To illustrate the remarkable performance of the STATISTICA analytic system, StatSoft has conducted performance tests on a midrange, 64-core server machine with 256GB of RAM.

Statistical Computations and Summaries

As discussed in detail in the StatSoft White Paper (The Big Data Revolution And How to Extract Value from Big Data), many of the use cases around big and high-velocity data involve data summarization, aggregation, and the identification of basic relationships.

Shown below is a screenshot of STATISTICA running against a data set with one million records and 1,000 fields, computing one million correlations.

CPU usage showing all CPUs being utilized by STATISTICA HP
CPU usage showing all CPUs being utilized by STATISTICA HP (Click to enlarge)

The STATISTICA software successfully distributes the required computational load over all of the available CPUs, utilizing 100% of the hardware resources available in this system. Computing one million correlations on a data set with one million records completes within seconds or less (depending on the clock speed and memory access architecture of the system).

The Power of Parallel Processing for Predictive Modeling

The architecture of STATISTICA HP provides numerous optimizations that involve massive parallelization, both during the model building process as well as the scoring process.

For example, analytic workspaces such as the one shown below can be run on multicore servers where the competitive evaluation of multiple models is effectively performed in parallel across multiple cores, achieving 100% utilization of the computing resources of the system and yielding remarkable performance.

STATISTICA HP workspace evaluating multiple models across multiple cores
STATISTICA HP workspace evaluating multiple models across multiple cores. (Click to enlarge)

Building an effective tree-based classification model against one million records on the 64-core 256GB RAM platform described earlier completes in seconds or less (depending on the clock speed and memory access architecture of the system).

Also, many of StatSoft’s customers are currently using the STATISTICA Enterprise Server™ platform to enable massively parallel model-scoring in virtual on-demand environments, again highlighting the flexibility and utility associated with STATISTICA’s adherence to and compatibility with modern software standards, interfaces, and emerging computing technologies.

In addition, in STATISTICA HP 12, all advanced modeling algorithms–including the most powerful ensemble models such as random trees forest, gradient boosted trees, and others–are implemented to take advantage of large numbers of cores and available RAM for efficient in-memory model building against big data.

Summary

Computing platforms with large numbers of CPUs and cores and capabilities to handle huge data files via in-memory processing are rapidly becoming less expensive and more common not only in science but also in business use.
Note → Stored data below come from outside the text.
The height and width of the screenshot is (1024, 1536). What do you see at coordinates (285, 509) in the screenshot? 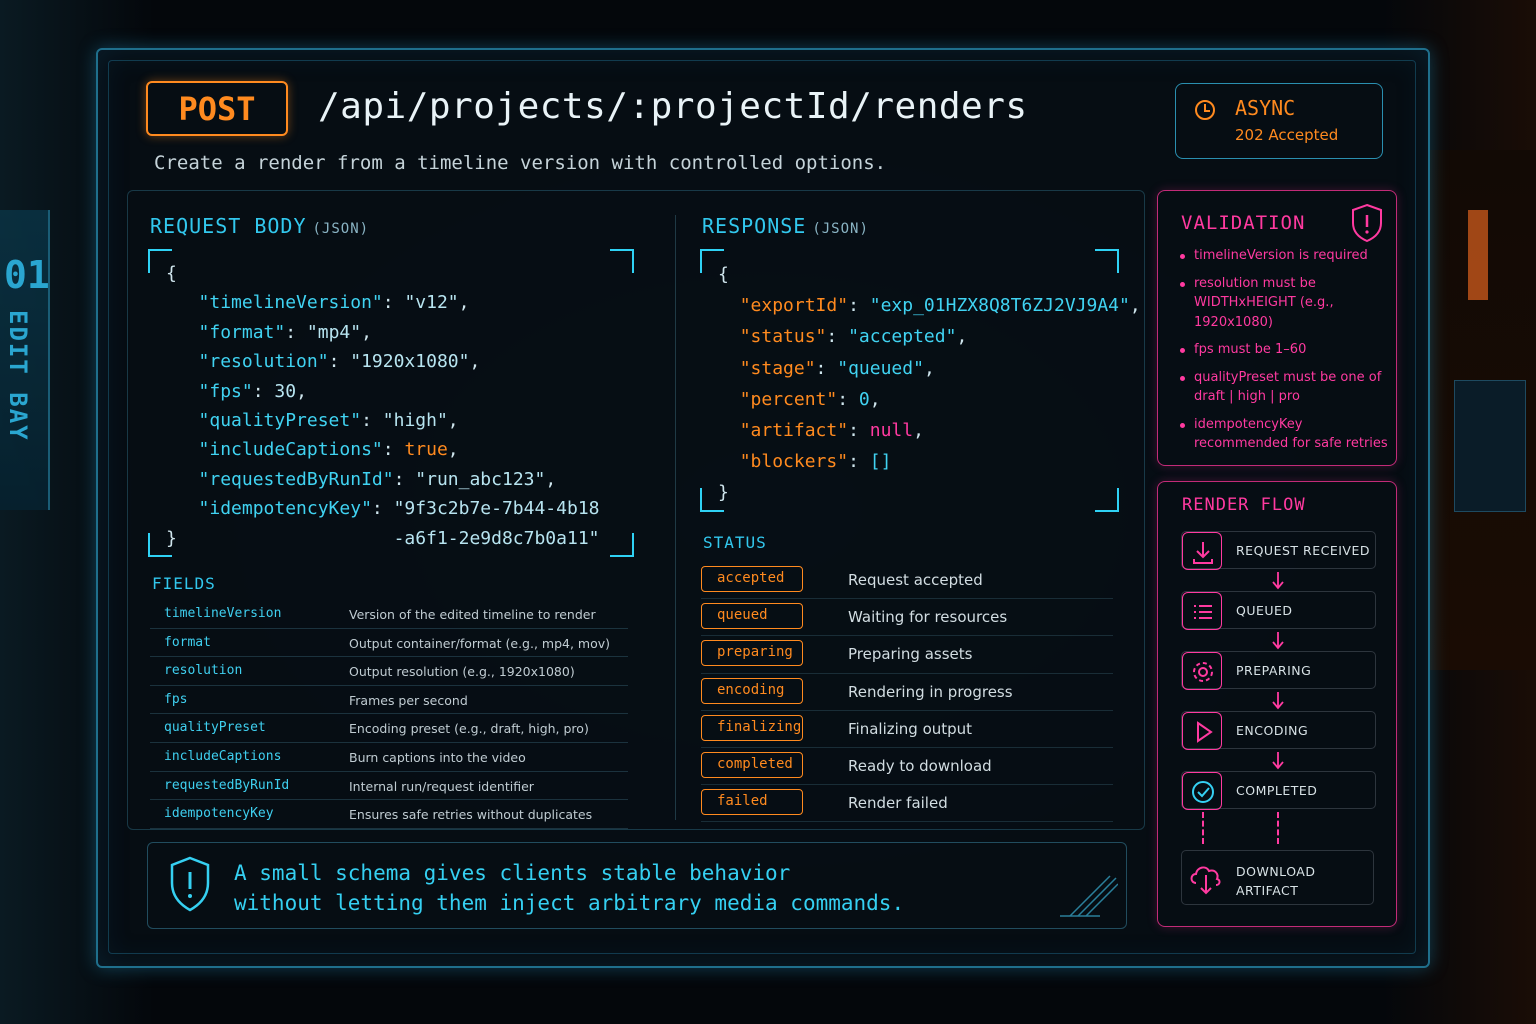
I see `json-key: "idempotencyKey"` at bounding box center [285, 509].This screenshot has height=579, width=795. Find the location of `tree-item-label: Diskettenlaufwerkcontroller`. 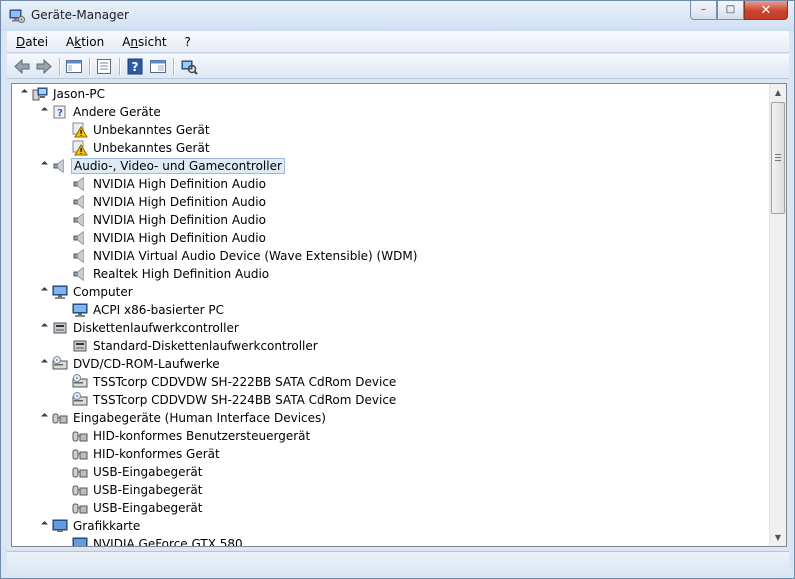

tree-item-label: Diskettenlaufwerkcontroller is located at coordinates (156, 328).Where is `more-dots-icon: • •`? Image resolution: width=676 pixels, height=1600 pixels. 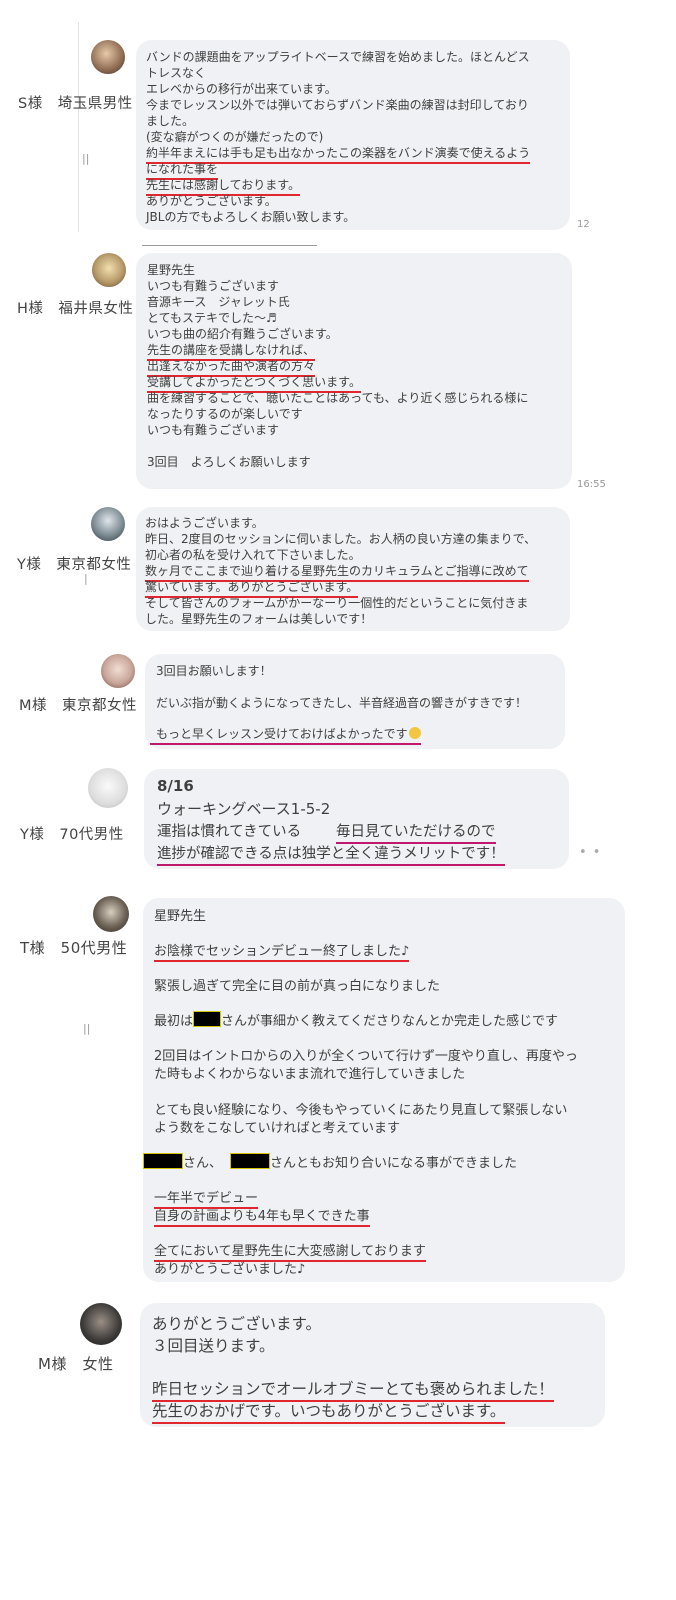
more-dots-icon: • • is located at coordinates (590, 852).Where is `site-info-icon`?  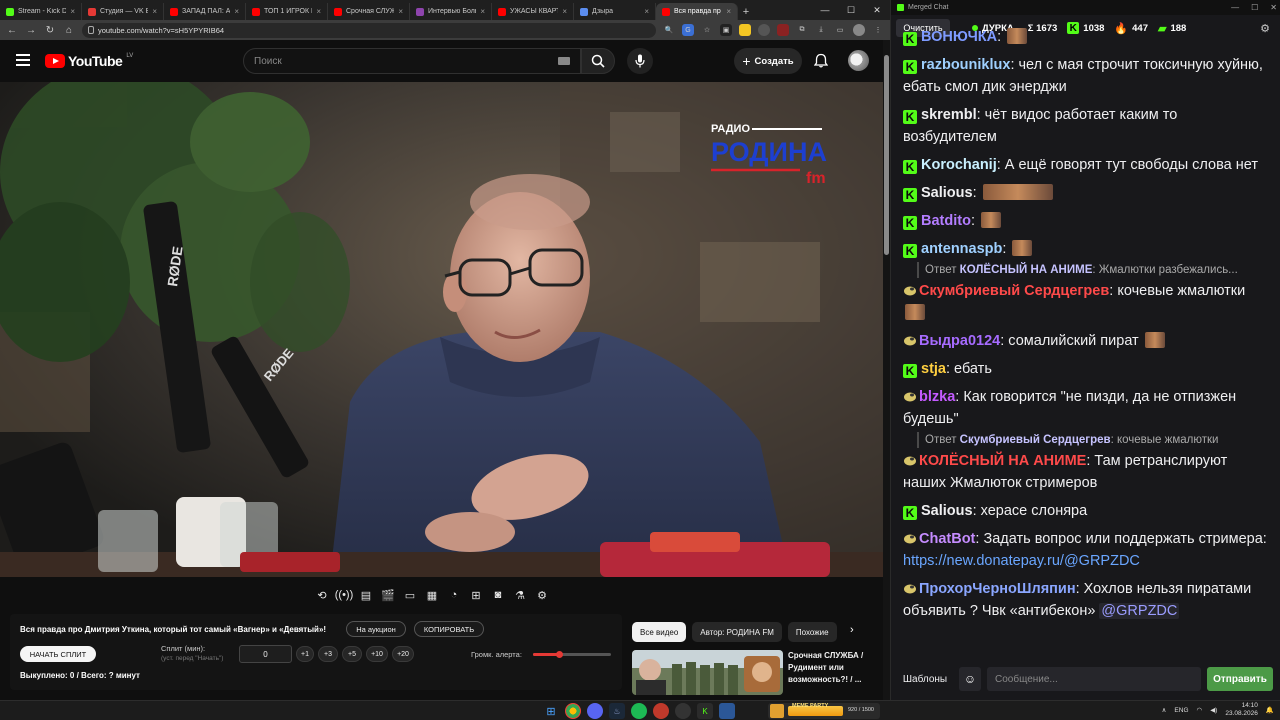
site-info-icon is located at coordinates (91, 30).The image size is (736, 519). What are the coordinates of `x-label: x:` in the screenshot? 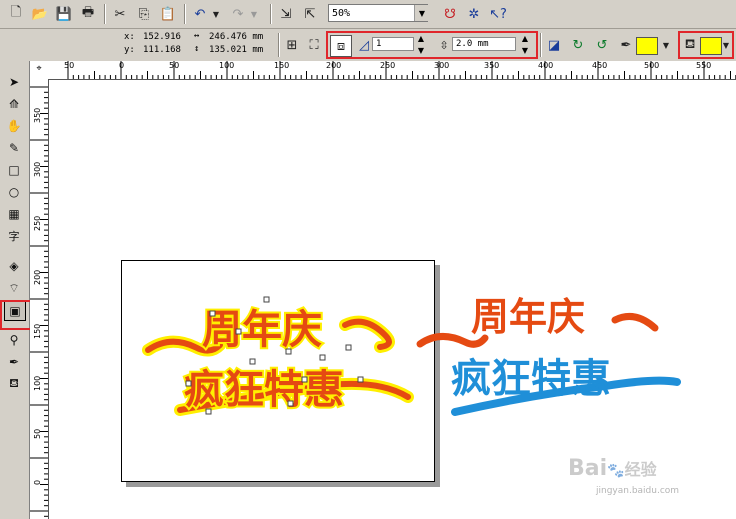 It's located at (130, 37).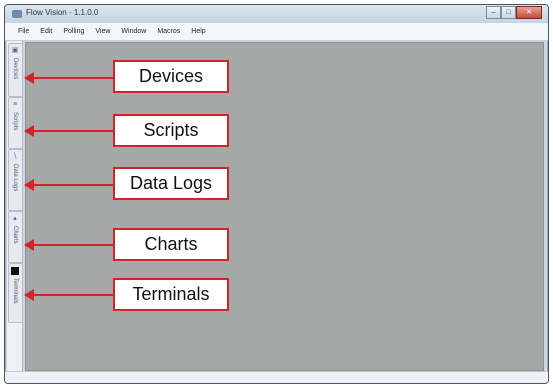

Too often, however, the bottleneck is the (analytic) software which limits the performance that can be achieved with such hardware. According to George Butler, StatSoft’s VP for Platform Development, “StatSoft has accumulated significant expertise over decades on how to optimize the performance of analytic software, and the STATISTICA High Performance platform will fully take advantage of Microsoft’s newest server platforms supporting hundreds of cores.” He continues, “We are a close Microsoft Partner but also an Intel® Software Premier Elite Partner, and our R&D is constantly looking for new and better ways to leverage existing hardware and operating system resources.”